Top of INPUT RECORDS
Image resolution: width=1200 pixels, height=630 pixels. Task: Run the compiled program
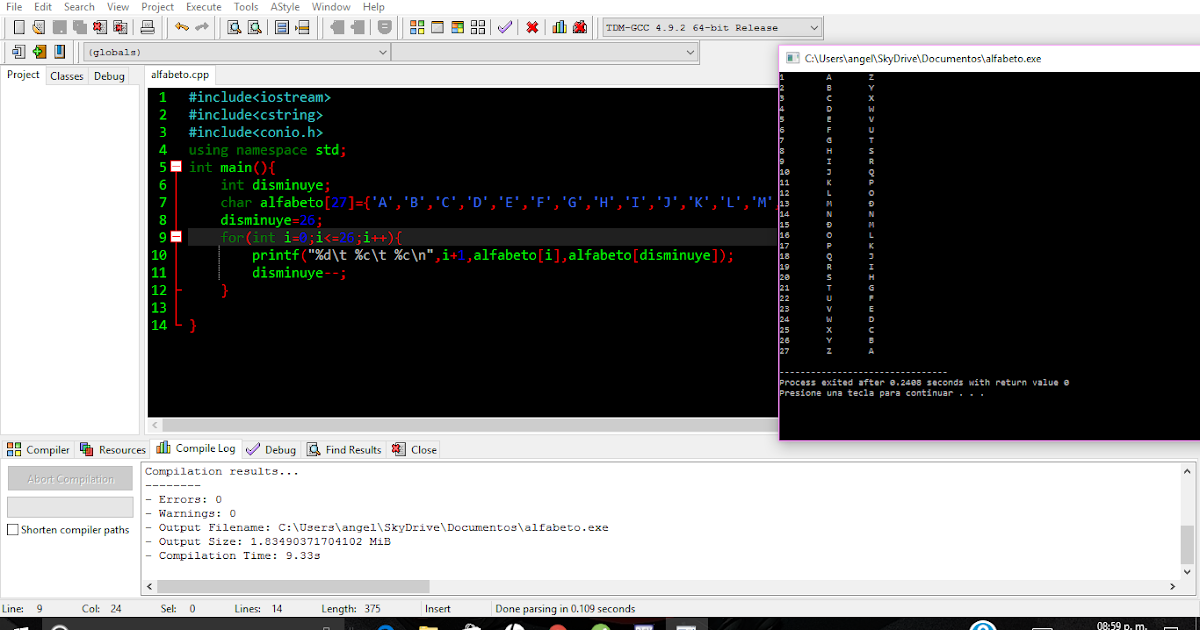point(437,27)
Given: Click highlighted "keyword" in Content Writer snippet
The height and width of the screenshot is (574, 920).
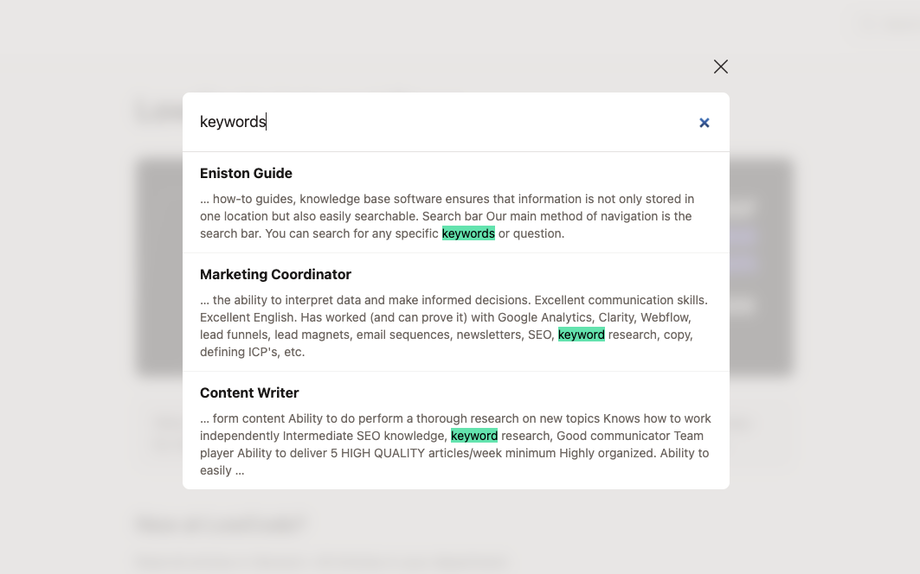Looking at the screenshot, I should coord(474,435).
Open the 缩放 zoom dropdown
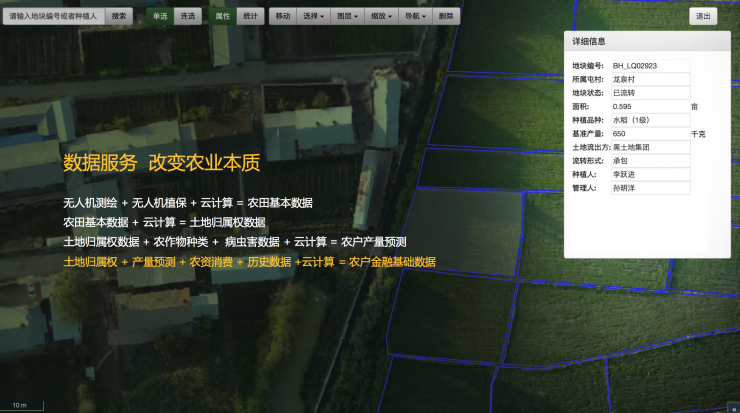The image size is (740, 413). [383, 16]

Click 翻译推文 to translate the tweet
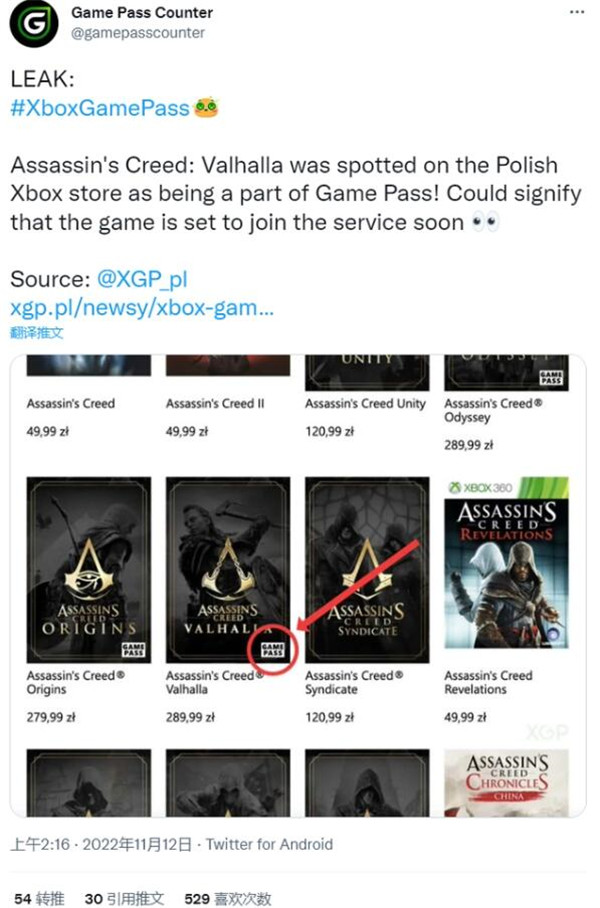(x=36, y=332)
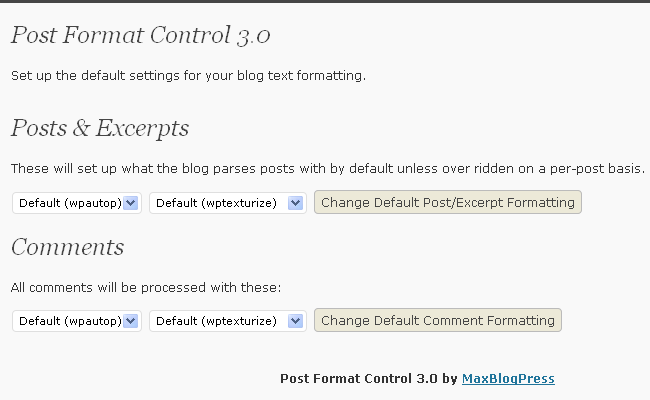Select the 'Default (wpautop)' text under Comments
The height and width of the screenshot is (400, 650).
pos(70,321)
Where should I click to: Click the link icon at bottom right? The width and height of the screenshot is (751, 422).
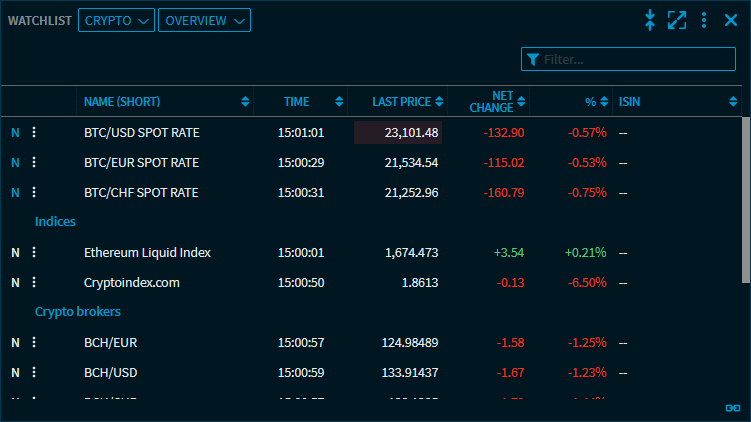[732, 408]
Bottom of INPUT RECORDS
Beginning at the line that holds "The height and width of the screenshot is (574, 920)." and ending with the last line of the entries, please set down each line exactly, leaving every picture out.

TASK RESULT -
The height and width of the screenshot is (574, 920).
Looking at the screenshot, I should coord(474,435).
Open the 缩放 zoom dropdown
The image size is (740, 413). [383, 16]

Click 翻译推文 to translate the tweet
(x=36, y=332)
Select the 'Default (wpautop)' text under Comments
The height and width of the screenshot is (400, 650).
pos(70,321)
Where should I click to: Click the link icon at bottom right? The width and height of the screenshot is (751, 422).
[732, 408]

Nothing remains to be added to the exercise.